■ Source document
During King William's War, the Abenaki raided Groton again, on the morning of July 27, 1694. They had massacred settlers at Oyster River Plantation (modern-day Durham, New Hampshire), but some raided the Groton area for more bounty. They freed the cattle from the corral to draw the father William from the house, and quickly killed him. The Abenaki killed all the Longley family except Lydia, aged twenty-one, and two of her seven siblings, seventeen-year-old Betty and twelve-year-old John. Lydia, Betty, and John were considered the right age to be useful as slaves and hostages (not so young as to be burdensome in flight, and not so old as to resist their captors). They were taken by their masters to the north. Betty died along the way. Historian Samuel A. Green suggests she died of starvation, perhaps brought on by the grief of having seen her parents and five of her siblings killed before her eyes.

Lydia was soon bartered by her captors as they fled north along the Merrimack River: she was sold to the Pennacook Indians, whose settlement was located in what is today Concord, New Hampshire, probably in exchange for food. Later that year, the Pennacook took her with them to their winter village near Ville-Marie (Montreal). Longley was ransomed by Jacques Le Ber, a wealthy Frenchman who paid to free European captives.

In Montreal, Longley was influenced by the people she encountered. These likely included Jeanne Le Ber, a daughter of Jacques, who was a noted recluse and would a short time later enter the Congregation de Notre Dame as a nun. Longley likely met Marguerite Bourgeoys, founder of the convent, who established it as a non-cloistered institution. Less than two years after being taken from her life in Puritan New England, Longley was instructed in Catholicism and baptized, and named Lydia-Madeleine on 24 April 1696. She also entered this convent, where she taught and ministered to the poor. Although she may have had the opportunity to return to the Massachusetts Bay Colony, she never appeared inclined to do so.

Longley lived in the Notre Dame community for 62 years, mainly in Montreal. Later she lived in Sainte-Famille, Île d'Orléans, near the city of Quebec, where she was appointed as the superior of the mission. Late in life she wrote to her brother John Longley, who by then had been ransomed from the Abenaki and returned to Groton, against his wishes. She encouraged him to abjure his "heretical" Puritan faith and join her in following Roman Catholic ways.

==Representation in other media==
- Helen A. McCarthy Sawyer published a children's biographical novel about Longley, The First American Nun (1958). She donated her research materials for her book to the Groton Historical Society. A review reveals that certain dates and family data for the Longleys are contradicted by some of the official records available at the Groton Town Hall and in the Massachusetts State Archives.
- Dr. Samuel A. Green, former mayor of Boston and a historian and resident of Groton, wrote a book that included mention of the Raid on Groton and the Longley family: Groton During the Indian Wars (1883). (It is available online at Internet Archive.) In addition, he compiled and edited The Town Records of Groton 1662-1678 (1879).
- Callum Angus, an American writer, wrote a short story presenting a fictionalized account of Longley. The story, "Winter of Men", chronicles Lydia's life as well as that of Jeanne Le Ber and the Congrégation De Notre-Dame. It is included in his short story collection A Natural History of Transition (2021). The stories include themes of gender and elements of magical realism.

■ Exercise description
Please give the date on which, according to the Lydia Longley passage, she was baptized and named Lydia-Madeleine.

■ Record set
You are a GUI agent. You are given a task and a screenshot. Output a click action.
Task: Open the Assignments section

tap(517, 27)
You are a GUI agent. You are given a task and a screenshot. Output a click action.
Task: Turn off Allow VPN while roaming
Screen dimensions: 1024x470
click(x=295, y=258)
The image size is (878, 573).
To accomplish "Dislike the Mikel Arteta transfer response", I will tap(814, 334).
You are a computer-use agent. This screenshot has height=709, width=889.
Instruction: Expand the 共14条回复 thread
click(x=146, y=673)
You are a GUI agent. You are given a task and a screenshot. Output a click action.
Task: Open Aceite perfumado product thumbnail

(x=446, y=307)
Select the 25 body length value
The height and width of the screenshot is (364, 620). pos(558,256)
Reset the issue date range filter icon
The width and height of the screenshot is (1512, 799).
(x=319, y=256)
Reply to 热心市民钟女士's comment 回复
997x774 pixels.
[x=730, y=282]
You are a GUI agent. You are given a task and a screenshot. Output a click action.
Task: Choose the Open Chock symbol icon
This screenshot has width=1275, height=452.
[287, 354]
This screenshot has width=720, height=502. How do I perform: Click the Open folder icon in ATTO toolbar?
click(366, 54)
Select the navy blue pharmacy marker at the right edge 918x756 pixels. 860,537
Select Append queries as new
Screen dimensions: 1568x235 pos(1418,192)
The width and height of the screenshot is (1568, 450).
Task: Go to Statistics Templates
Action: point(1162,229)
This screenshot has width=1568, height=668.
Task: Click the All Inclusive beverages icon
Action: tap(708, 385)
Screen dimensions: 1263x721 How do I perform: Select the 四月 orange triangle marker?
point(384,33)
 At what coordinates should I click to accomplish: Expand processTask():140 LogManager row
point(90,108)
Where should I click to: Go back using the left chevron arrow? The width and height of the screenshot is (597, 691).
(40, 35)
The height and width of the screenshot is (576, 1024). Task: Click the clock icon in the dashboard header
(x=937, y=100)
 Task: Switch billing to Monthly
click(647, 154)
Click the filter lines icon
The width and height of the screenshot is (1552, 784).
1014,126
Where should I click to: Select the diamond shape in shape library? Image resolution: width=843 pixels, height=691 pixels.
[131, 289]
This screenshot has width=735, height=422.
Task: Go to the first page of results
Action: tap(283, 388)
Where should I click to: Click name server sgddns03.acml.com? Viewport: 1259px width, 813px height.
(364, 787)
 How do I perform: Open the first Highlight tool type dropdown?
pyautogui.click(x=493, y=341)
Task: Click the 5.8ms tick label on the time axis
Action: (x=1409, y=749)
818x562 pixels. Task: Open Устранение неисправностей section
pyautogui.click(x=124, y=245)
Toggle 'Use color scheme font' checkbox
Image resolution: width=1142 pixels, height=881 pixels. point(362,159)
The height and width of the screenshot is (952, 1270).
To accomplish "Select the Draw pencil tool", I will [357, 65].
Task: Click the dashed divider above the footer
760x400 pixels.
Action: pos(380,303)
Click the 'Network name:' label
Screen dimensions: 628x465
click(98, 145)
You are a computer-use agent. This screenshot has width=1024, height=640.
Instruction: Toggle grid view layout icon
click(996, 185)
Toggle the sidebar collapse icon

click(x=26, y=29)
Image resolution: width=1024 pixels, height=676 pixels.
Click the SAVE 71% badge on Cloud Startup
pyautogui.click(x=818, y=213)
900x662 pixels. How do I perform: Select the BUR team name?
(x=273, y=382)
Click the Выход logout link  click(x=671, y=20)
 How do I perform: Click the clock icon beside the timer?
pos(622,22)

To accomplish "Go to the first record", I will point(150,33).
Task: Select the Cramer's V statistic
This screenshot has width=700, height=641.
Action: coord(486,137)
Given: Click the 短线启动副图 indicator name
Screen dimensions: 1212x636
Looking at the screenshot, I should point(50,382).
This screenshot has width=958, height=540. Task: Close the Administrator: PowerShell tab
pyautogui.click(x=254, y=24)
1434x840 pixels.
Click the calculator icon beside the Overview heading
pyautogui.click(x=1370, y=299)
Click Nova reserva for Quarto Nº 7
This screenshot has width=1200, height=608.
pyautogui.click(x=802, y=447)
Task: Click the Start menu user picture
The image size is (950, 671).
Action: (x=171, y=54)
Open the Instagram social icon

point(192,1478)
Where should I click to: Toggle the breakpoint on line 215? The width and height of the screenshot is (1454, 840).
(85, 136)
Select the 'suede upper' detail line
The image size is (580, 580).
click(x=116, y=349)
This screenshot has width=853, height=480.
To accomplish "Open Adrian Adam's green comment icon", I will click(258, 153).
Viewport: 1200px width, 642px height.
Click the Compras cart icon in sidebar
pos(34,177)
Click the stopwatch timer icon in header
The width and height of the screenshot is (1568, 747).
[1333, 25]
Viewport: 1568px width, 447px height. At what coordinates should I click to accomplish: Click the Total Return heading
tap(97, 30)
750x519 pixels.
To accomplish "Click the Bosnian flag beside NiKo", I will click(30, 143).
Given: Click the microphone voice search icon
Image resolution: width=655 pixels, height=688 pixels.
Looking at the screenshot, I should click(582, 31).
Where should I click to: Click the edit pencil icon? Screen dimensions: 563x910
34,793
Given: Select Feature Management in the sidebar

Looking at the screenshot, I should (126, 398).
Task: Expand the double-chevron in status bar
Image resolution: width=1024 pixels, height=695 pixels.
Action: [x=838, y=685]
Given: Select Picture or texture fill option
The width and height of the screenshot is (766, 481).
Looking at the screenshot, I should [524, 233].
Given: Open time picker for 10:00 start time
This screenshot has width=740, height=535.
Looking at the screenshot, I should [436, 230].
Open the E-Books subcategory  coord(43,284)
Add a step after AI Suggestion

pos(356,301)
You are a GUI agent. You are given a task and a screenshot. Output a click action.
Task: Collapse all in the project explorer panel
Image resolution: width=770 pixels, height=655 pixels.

■ Exercise result
24 April 1696